-- Supplied passage --
◆ ◆ ◆ ◆

Phase 1: Sequencing, assembly and annotation of the genome

Sequencing of the genome:

The first phase of the study is to determine the sequence of A’s, T’s, C’s and G’s in the Agapornis genome. We selected one young male bird for this purpose. Blood was drawn from this bird in 2015 and through several laboratory processes we got the sequence of this bird’s genome. Of course not all birds will look exactly the same, but the overall composition of DNA will be 99.999% the same. To explain how a genome is sequenced, view the YouTube video below. The video is by TED-Ed and Mark J. Kiel.

Assembly of the genome:

Once the genome is sequenced we have a lot (and I mean a lot!!) of data, but it means absolutely nothing yet. We need to build the puzzle of the genome and it is like building a million piece puzzle without having the final picture! The sequencing technology we have available today only allow us to get the sequence of around 100 – 300 bases at a time. In order to get the complete sequence of the genome, thousands of copies of the bird’s genome are chopped randomly into small pieces of around 100 bases and these are called reads. Because there are so many different copies of the same genome and the reads are chopped randomly, the different copies overlap each other. These overlap reads are called contigs. For example:

The overlaps from the contigs are used to form an even longer read called a scaffold, for example:

ATTCCTTGCTATCCGGGAATCCGATTAAATGATCTGGATTACCCTTCCATTCATAAGGGAACCTAGC

And different scaffolds that overlap give the sequence of the full genome. Unfortunately, there will always be holes in the assembled genome where there were no overlaps found in the data. These are however the minority.

◆ ◆ ◆ ◆

-- Records supplied --
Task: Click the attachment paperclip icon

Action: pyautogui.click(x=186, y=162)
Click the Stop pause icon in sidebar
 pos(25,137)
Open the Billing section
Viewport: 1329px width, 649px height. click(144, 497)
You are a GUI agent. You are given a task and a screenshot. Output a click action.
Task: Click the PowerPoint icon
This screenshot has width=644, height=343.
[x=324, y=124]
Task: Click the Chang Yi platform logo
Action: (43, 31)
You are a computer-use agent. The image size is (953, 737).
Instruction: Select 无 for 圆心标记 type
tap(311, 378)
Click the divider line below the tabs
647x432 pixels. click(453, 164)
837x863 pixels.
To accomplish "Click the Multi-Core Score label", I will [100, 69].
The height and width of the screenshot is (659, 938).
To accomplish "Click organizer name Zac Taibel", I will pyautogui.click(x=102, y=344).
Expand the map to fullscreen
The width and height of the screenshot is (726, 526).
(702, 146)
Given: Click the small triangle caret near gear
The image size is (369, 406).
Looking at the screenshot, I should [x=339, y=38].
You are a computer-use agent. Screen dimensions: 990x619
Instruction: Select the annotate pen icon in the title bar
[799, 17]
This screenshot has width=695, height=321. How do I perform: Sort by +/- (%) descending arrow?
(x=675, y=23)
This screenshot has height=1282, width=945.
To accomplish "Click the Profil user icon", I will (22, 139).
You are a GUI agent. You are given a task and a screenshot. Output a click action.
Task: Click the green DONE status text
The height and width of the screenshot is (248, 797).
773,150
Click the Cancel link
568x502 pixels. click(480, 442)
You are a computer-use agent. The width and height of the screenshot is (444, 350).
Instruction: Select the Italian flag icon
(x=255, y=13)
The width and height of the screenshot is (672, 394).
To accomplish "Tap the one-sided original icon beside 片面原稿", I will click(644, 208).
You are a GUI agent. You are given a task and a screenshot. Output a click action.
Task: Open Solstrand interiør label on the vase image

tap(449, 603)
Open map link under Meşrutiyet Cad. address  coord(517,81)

◆ ◆ ◆ ◆

-- Instructions --
**1.** Transcribe the genome passage verbatim, beginning at the words "The overlaps from" and stopping after "however the minority.".
**2.** Name every term that the genome passage introduces with the word "called."
Rely on the genome passage alone; the listing plays no part.

-- Task-by-task answers --
**1.**
The overlaps from the contigs are used to form an even longer read called a scaffold, for example:

ATTCCTTGCTATCCGGGAATCCGATTAAATGATCTGGATTACCCTTCCATTCATAAGGGAACCTAGC

And different scaffolds that overlap give the sequence of the full genome. Unfortunately, there will always be holes in the assembled genome where there were no overlaps found in the data. These are however the minority.

**2.**
reads
contigs
scaffold